Old Uyghur () was a Turkic language which was spoken in Qocho from the 9th–14th centuries and in Gansu.

History

The Old Uyghur language evolved from Old Turkic after the Uyghur Khaganate broke up and remnants of it migrated to Turfan, Qomul (later Hami) and Gansu in the 9th century. The Uyghurs in Turfan and Qomul founded Qocho and adopted Manichaeism and Buddhism as their religions, while those in Gansu first founded the Ganzhou Uyghur Kingdom and became subjects of the Western Xia; and their descendants are the Yugur.

The Kingdom of Qocho survived as a client state of the Mongol Empire but was conquered by the Muslim Chagatai Khanate which conquered Turfan and Qomul and Islamisized the region.

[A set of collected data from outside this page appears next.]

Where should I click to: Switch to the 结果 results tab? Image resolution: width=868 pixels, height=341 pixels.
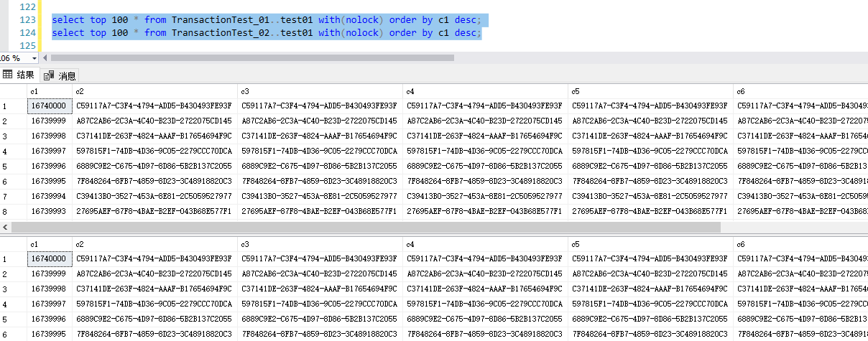coord(19,75)
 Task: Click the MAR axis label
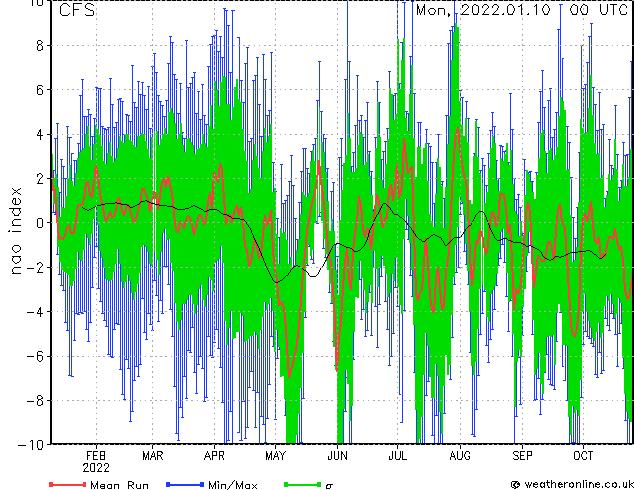[x=153, y=456]
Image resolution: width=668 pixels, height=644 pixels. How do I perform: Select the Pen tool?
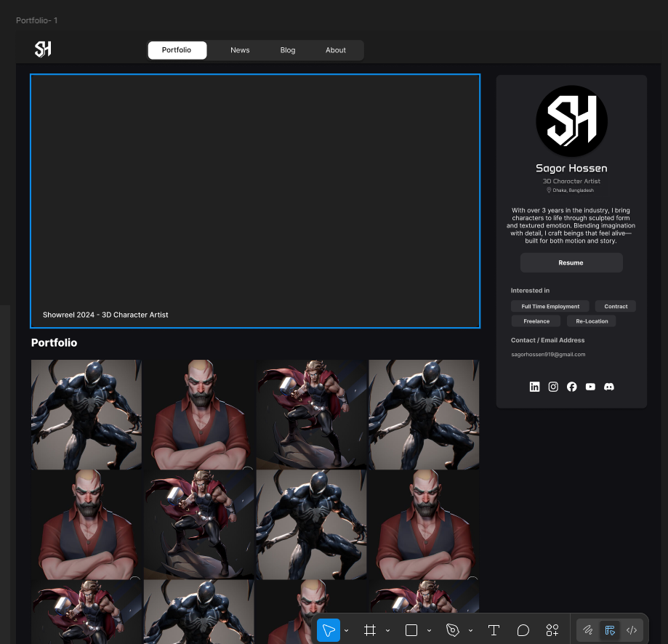[453, 630]
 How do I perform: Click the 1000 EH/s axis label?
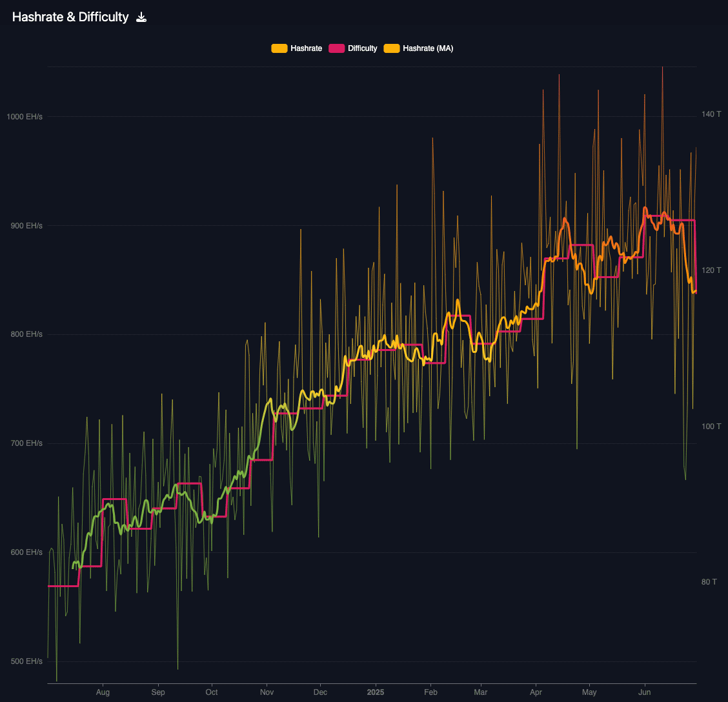point(23,117)
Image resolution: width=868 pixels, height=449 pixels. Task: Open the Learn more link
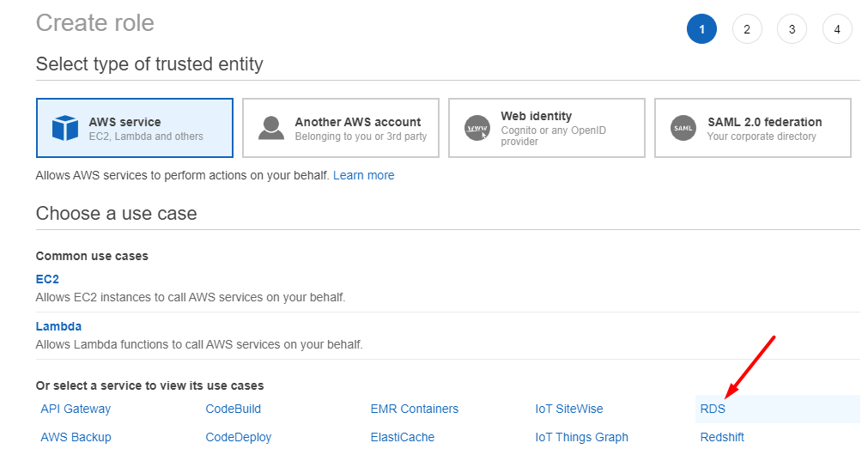point(364,175)
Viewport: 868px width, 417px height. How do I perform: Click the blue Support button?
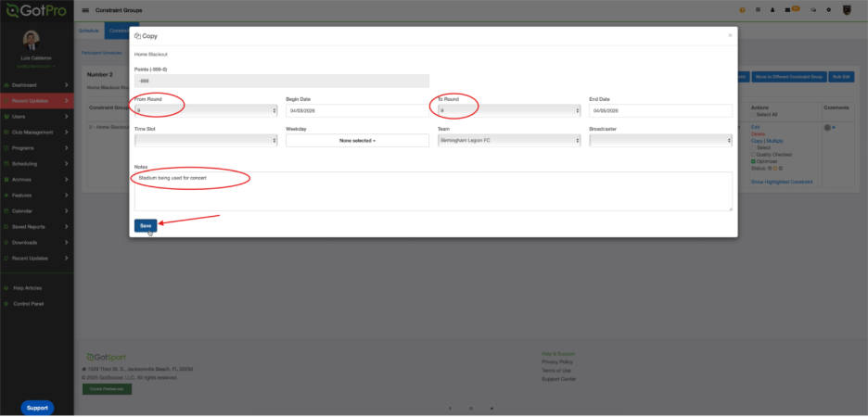(37, 408)
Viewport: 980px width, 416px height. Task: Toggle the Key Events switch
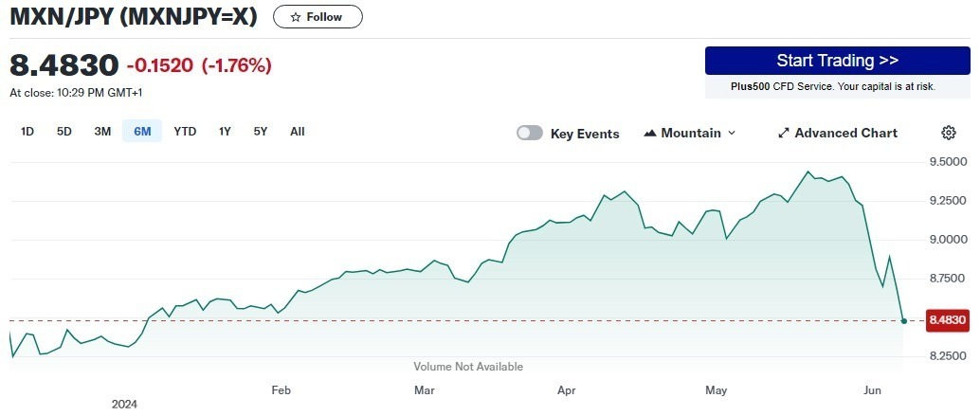point(529,134)
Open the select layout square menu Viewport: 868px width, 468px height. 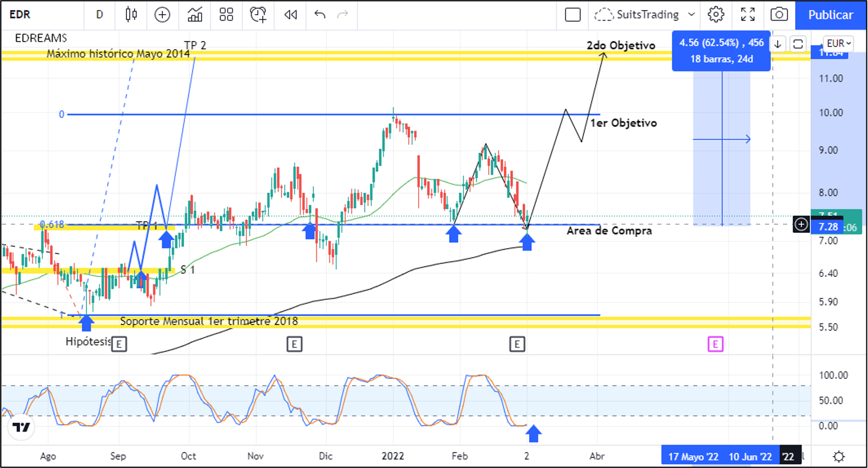(572, 15)
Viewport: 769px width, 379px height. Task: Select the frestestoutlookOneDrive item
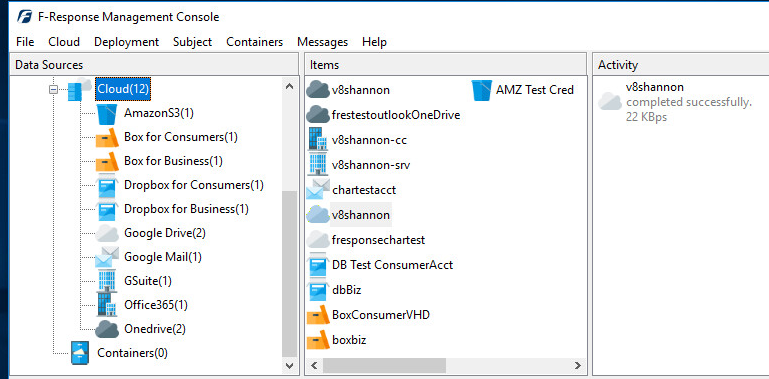396,115
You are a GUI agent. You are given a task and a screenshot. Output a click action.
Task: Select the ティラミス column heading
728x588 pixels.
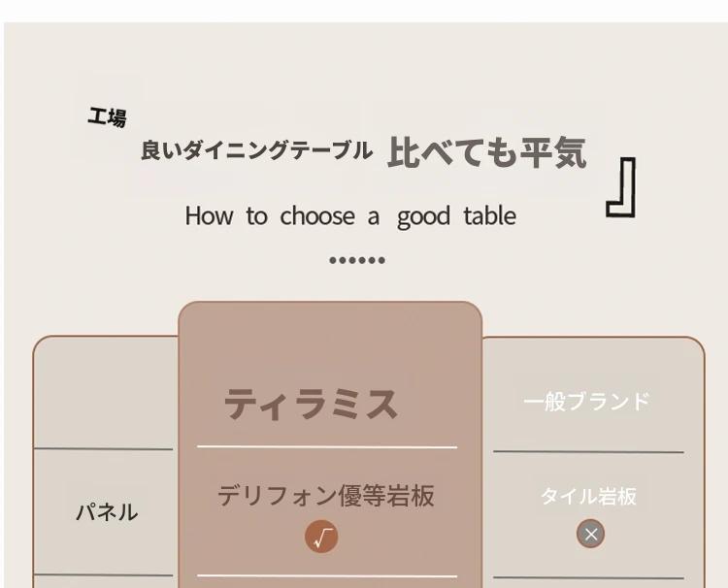pos(311,405)
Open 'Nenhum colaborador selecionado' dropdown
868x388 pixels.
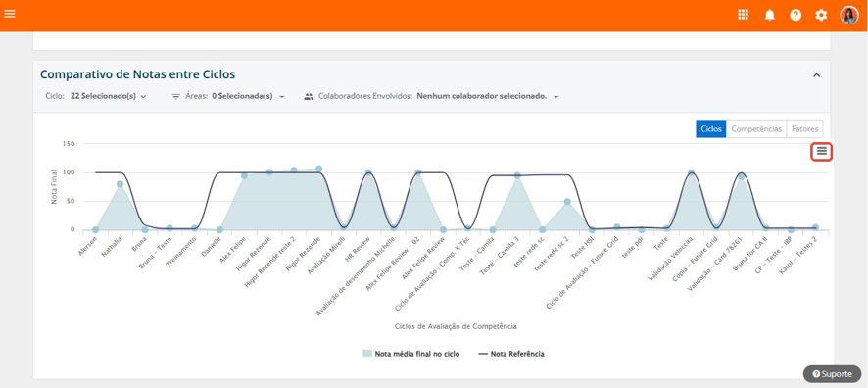[488, 96]

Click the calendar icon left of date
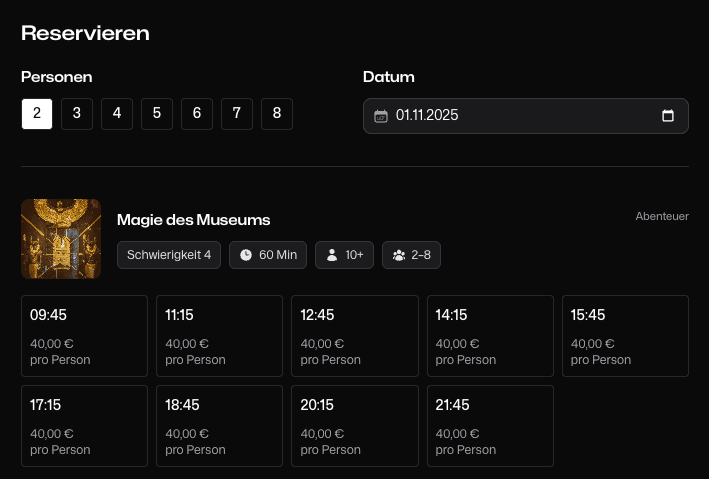[380, 116]
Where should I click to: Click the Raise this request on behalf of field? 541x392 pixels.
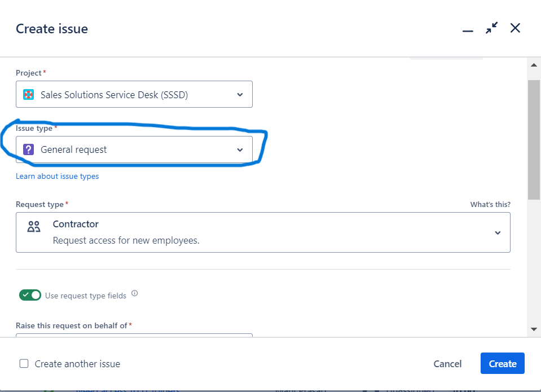(x=134, y=336)
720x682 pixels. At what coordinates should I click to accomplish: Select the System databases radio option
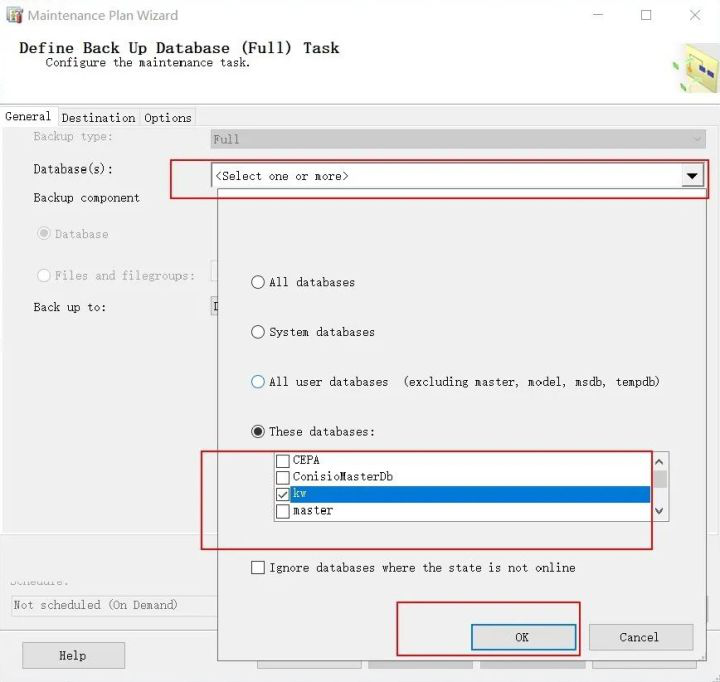(258, 332)
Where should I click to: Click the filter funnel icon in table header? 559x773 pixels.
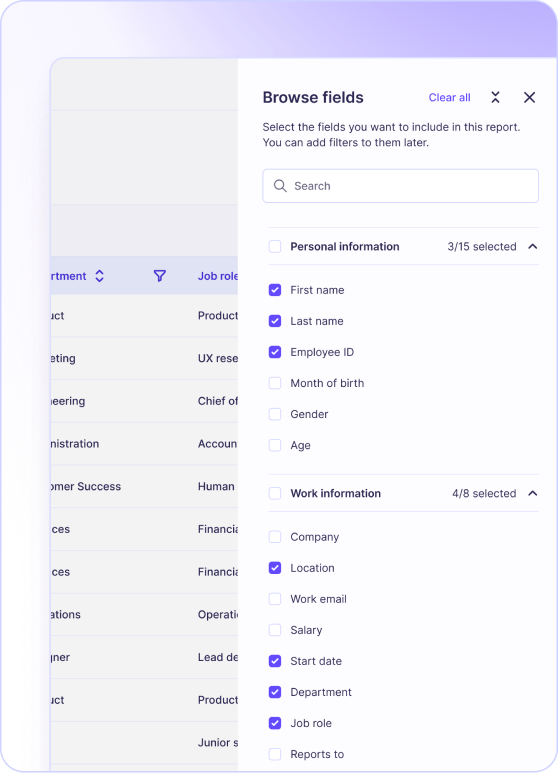[x=160, y=276]
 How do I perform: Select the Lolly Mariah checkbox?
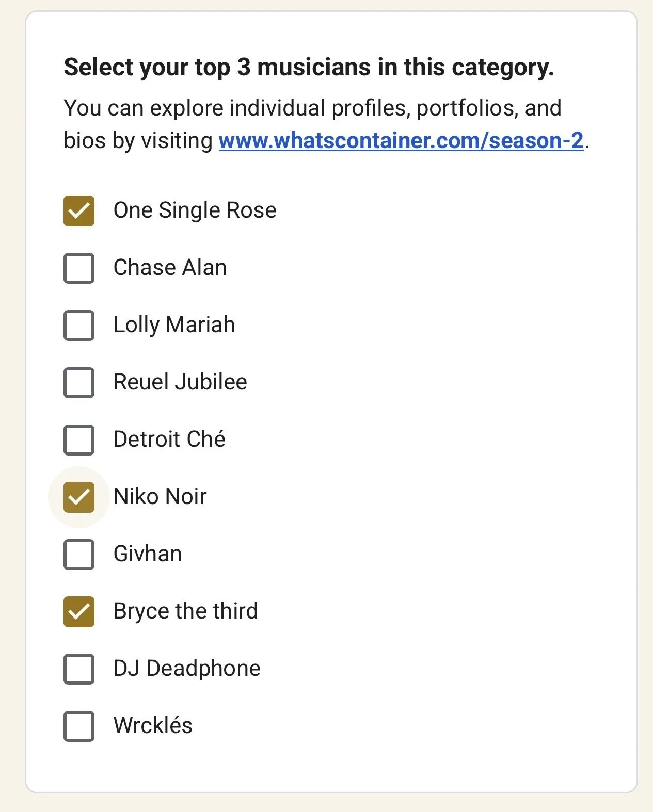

The Old Uyghur language then became extinct in Turfan and Qomul.

The modern Uyghur language is not descended from Old Uyghur; rather, it is a descendant of the Karluk languages spoken by the Kara-Khanid Khanate, in particular the Xākānī language described by Mahmud al-Kashgari while Western Yugur is considered to be the true descendant of Old Uyghur and is also called "Neo-Uygur" according to Gerard Clauson.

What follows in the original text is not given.